Zenn, an analyst at the Jamestown Foundation in Washington, says Boko Haram recruits who have trained in Borno – disaffected young Muslims from across the Middle Belt region – may be returning home to “carry out attacks against their enemies — whether rival Christians or the government.”
John Campbell, a former U.S. Ambassador to Nigeria and now a Senior Fellow at the Council on Foreign Relations, agrees that Ansaru seems to be reappearing but adds that little is known about the group and its leadership.
What is known is that Boko Haram and Ansaru have plenty of money to recruit and finance operatives — through bank robberies and kidnappings.
Campbell says Boko Haram has become adept at bank robberies and stealing weapons from government armories.
Zenn believes Ansaru’s connections to al Qaeda in the Islamic Maghreb (AQIM) have helped fill its coffers. In 2012 it kidnapped a French engineer, Francis Collomp. AQIM also held four French hostages – who were freed in late 2013 – reportedly for a ransom payment of $27 million. A few weeks later Collomp escaped, or perhaps was allowed to escape, provoking speculation that Ansaru had been in on the deal and shared the ransom money. Last year, Zenn says, Ansaru received part of a $3 million ransom paid to secure the release of a French family kidnapped by Boko Haram in northern Cameroon.
The challenge for the Nigerian security forces grows by the day. According to locals quoted in the Nigerian media, Boko Haram fighters were able to spend several hours unchallenged looting and killing in the village of Alagano early Wednesday. The village is only a few miles from the school where the girls were abducted in April, and supposedly in an area where there is a heightened military presence.
One option to squeeze Boko Haram would be better military coordination with neighboring states, where the group takes refuge and resupplies itself. On Tuesday, President Jonathan announced plans to bolster a Joint Task Force – with a battalion each from Nigeria, Chad, Niger and Cameroon. But Zenn says that “thus far all initiatives of this sort have absolutely flunked. It’s supposed to exist already in the Multinational Joint Task Force but, because of language issues, mistrust and lack of funding, doesn’t really work.”
There is also a larger question looming in a country that has had military rule for more than half its life as an independent state.

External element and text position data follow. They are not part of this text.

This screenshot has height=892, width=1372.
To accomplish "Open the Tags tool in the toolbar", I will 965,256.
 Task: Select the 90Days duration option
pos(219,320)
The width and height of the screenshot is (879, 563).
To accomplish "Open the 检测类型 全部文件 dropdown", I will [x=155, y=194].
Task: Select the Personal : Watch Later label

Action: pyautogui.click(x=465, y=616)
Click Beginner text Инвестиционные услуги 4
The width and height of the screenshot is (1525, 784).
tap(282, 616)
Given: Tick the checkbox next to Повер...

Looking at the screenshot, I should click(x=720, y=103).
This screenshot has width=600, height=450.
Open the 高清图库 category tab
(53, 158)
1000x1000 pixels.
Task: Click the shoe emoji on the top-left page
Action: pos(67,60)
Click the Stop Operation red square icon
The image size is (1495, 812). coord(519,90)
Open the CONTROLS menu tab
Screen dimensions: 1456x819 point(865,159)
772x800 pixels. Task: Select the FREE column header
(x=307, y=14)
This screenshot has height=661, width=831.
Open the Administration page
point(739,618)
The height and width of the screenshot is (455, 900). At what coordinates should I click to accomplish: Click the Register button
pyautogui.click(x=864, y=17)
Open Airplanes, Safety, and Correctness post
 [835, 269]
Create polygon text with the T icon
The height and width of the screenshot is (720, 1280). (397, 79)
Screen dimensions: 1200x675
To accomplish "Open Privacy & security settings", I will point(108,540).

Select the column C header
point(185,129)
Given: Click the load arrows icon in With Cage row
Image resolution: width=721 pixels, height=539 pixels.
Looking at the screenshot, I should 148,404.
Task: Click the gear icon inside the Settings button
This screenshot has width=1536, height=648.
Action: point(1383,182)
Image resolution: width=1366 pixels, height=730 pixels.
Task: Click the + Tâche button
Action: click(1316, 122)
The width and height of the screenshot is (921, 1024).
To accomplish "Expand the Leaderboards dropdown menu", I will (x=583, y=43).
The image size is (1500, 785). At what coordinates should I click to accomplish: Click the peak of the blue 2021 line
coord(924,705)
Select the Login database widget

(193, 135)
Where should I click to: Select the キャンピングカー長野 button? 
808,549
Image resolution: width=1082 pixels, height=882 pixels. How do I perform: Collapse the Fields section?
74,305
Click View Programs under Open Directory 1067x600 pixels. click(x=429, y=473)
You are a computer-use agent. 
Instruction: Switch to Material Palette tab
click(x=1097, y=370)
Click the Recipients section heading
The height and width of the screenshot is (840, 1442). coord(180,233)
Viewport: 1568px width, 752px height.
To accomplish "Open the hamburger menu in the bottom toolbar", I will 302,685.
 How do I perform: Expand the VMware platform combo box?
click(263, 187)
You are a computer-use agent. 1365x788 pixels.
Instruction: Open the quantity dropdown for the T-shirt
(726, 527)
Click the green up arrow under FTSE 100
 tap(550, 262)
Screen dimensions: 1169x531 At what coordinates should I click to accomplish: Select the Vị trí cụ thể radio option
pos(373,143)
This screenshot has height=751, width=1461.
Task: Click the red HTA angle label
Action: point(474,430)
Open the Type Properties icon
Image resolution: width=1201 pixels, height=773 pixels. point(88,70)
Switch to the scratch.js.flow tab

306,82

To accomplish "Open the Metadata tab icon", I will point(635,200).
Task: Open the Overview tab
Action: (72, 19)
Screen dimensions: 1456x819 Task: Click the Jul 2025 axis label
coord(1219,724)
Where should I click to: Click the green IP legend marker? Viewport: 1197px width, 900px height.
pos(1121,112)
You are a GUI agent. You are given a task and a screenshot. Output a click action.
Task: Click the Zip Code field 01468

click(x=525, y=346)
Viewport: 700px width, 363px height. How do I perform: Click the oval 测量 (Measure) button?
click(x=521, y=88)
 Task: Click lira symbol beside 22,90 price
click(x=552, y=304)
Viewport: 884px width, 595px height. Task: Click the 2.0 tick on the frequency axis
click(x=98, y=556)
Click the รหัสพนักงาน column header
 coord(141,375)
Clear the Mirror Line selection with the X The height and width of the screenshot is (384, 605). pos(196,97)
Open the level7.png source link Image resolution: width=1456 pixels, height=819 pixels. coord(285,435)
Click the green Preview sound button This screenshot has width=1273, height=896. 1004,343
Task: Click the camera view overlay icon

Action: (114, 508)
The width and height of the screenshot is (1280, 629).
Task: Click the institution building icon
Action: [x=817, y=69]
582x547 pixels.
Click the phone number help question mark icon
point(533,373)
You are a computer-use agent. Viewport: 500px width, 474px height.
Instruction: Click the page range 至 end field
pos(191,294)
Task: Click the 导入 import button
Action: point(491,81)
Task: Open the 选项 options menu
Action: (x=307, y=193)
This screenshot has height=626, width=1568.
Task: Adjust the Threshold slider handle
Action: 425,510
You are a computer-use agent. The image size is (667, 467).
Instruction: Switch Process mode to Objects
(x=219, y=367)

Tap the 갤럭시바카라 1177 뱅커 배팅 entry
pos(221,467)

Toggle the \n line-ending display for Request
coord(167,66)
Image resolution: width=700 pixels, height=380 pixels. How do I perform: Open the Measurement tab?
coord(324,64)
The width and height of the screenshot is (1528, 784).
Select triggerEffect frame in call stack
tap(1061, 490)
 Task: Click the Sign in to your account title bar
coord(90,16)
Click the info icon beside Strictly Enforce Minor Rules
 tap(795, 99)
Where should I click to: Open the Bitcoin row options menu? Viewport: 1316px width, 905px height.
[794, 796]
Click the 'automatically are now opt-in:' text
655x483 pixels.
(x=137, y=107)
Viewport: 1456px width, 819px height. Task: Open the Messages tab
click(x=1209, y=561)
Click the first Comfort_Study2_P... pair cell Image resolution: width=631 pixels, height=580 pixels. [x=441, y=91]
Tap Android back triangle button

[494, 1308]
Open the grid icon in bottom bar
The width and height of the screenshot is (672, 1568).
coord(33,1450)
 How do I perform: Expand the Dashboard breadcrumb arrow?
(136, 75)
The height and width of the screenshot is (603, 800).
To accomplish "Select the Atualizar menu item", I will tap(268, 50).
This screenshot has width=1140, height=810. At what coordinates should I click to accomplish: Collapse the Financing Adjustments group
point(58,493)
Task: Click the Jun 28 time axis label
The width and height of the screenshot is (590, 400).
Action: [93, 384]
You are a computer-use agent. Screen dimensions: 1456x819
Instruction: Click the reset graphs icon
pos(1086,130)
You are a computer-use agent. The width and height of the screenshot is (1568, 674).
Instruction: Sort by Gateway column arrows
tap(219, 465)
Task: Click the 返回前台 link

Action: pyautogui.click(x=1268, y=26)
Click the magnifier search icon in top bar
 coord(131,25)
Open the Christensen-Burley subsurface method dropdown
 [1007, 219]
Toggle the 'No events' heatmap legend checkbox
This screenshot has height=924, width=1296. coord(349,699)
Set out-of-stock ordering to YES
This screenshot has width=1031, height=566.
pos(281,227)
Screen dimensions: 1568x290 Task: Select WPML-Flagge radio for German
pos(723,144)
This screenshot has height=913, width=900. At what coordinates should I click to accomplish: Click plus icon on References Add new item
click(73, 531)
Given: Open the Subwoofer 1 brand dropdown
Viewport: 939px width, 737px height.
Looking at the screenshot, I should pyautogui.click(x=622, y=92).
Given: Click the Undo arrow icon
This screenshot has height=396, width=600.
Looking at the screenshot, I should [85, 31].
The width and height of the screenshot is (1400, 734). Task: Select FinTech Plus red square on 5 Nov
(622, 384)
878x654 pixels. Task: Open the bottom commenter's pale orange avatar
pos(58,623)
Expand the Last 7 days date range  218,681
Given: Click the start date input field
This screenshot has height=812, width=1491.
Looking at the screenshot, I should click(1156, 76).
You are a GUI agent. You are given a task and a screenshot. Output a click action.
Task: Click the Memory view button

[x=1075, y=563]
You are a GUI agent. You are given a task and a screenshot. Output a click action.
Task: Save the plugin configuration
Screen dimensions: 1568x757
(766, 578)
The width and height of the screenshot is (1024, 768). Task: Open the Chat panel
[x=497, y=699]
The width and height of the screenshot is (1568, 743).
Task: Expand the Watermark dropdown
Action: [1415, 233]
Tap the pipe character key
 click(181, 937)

Nigeria has had civilian rule since 1999, but Zenn says there is now a risk that “the still less than 20-year old democracy experiment in Nigeria may be coming to an end, since there are increasing reports of military defections and mutinies.”
“With the potential for instability ahead of the elections [due in February next year], the military may step in in one way or another,” he adds.
Campbell says the surprise is that the military hasn’t moved before now, given the deteriorating situation. But he says it is a much smaller and weaker organization than 10 or 15 years ago; the top brass has been thoroughly politicized and is close to the Presidency. The nightmare scenario, he says, is a mutiny by junior officers. But Campbell cautions that the Nigerian military is little understood by outsiders, which incidentally makes foreign assistance to improve its performance more difficult to deliver.